### Instructions to follow
Give again the entries below exactly, beginning at the first line and ending at the line with "La liste officielle du Moselle Open 2023 ! (173, 2479)".
[Exercise data — start]
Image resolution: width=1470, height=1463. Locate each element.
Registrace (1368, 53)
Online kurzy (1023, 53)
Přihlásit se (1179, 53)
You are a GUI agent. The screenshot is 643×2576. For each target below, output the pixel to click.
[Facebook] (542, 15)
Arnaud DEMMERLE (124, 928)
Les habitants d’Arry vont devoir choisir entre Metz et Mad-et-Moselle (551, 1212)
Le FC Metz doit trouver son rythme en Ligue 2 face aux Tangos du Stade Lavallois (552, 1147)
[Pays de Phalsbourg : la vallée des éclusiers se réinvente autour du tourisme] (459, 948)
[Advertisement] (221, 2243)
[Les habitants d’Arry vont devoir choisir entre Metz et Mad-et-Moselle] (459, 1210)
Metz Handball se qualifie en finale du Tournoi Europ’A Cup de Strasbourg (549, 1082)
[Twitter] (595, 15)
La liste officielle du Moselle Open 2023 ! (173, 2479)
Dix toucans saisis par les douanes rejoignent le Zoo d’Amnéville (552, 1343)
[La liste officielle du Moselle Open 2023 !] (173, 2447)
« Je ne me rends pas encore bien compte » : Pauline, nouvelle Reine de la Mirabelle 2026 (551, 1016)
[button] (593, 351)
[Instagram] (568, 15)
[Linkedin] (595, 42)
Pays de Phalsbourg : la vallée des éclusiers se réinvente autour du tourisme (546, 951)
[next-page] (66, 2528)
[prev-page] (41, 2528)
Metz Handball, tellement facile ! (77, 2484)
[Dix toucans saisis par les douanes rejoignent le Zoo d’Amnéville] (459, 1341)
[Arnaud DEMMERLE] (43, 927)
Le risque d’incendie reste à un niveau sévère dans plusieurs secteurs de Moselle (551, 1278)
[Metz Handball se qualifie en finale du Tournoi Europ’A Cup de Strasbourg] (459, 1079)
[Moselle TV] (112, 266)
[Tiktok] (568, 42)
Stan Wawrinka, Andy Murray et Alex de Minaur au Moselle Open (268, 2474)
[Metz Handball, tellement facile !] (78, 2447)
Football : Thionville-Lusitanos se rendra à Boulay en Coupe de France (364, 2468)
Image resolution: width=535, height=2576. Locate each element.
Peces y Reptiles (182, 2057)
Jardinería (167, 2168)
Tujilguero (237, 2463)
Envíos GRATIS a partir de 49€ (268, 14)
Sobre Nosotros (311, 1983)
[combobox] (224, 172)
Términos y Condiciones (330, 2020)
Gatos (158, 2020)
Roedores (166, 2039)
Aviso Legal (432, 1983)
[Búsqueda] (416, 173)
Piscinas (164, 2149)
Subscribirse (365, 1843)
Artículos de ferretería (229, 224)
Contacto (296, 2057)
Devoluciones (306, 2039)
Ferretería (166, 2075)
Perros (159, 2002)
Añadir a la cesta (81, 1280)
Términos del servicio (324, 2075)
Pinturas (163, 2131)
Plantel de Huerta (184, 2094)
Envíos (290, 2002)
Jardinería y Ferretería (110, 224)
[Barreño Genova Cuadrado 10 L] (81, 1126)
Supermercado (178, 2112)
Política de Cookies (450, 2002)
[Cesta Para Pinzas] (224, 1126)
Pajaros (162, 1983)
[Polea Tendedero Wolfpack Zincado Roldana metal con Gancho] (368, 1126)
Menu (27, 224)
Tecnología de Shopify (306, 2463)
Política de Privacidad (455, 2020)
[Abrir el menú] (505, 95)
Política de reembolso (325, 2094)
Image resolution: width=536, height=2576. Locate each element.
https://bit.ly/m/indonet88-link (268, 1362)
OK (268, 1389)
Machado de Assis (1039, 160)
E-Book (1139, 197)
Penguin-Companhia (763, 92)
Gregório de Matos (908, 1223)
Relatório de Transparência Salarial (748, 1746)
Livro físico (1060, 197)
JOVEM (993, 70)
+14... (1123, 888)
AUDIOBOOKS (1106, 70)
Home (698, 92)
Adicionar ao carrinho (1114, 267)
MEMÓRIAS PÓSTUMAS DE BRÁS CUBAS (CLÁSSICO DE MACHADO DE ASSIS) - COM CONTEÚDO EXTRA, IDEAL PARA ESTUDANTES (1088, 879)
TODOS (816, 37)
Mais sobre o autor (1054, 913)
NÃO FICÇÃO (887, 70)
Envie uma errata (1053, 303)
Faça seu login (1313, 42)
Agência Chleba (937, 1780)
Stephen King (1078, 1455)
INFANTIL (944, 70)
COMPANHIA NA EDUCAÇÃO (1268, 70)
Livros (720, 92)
[Exercise data — finish]
### Response to this exercise
Image resolution: width=1470, height=1463. Locate each element.
Registrace (1368, 53)
Online kurzy (1023, 53)
Přihlásit se (1179, 53)
You are a GUI agent. The screenshot is 643×2576. For each target below, output the pixel to click.
[Facebook] (542, 15)
Arnaud DEMMERLE (124, 928)
Les habitants d’Arry vont devoir choisir entre Metz et Mad-et-Moselle (551, 1212)
Le FC Metz doit trouver son rythme en Ligue 2 face aux Tangos du Stade Lavallois (552, 1147)
[Pays de Phalsbourg : la vallée des éclusiers se réinvente autour du tourisme] (459, 948)
[Advertisement] (221, 2243)
[Les habitants d’Arry vont devoir choisir entre Metz et Mad-et-Moselle] (459, 1210)
Metz Handball se qualifie en finale du Tournoi Europ’A Cup de Strasbourg (549, 1082)
[Twitter] (595, 15)
La liste officielle du Moselle Open 2023 ! (173, 2479)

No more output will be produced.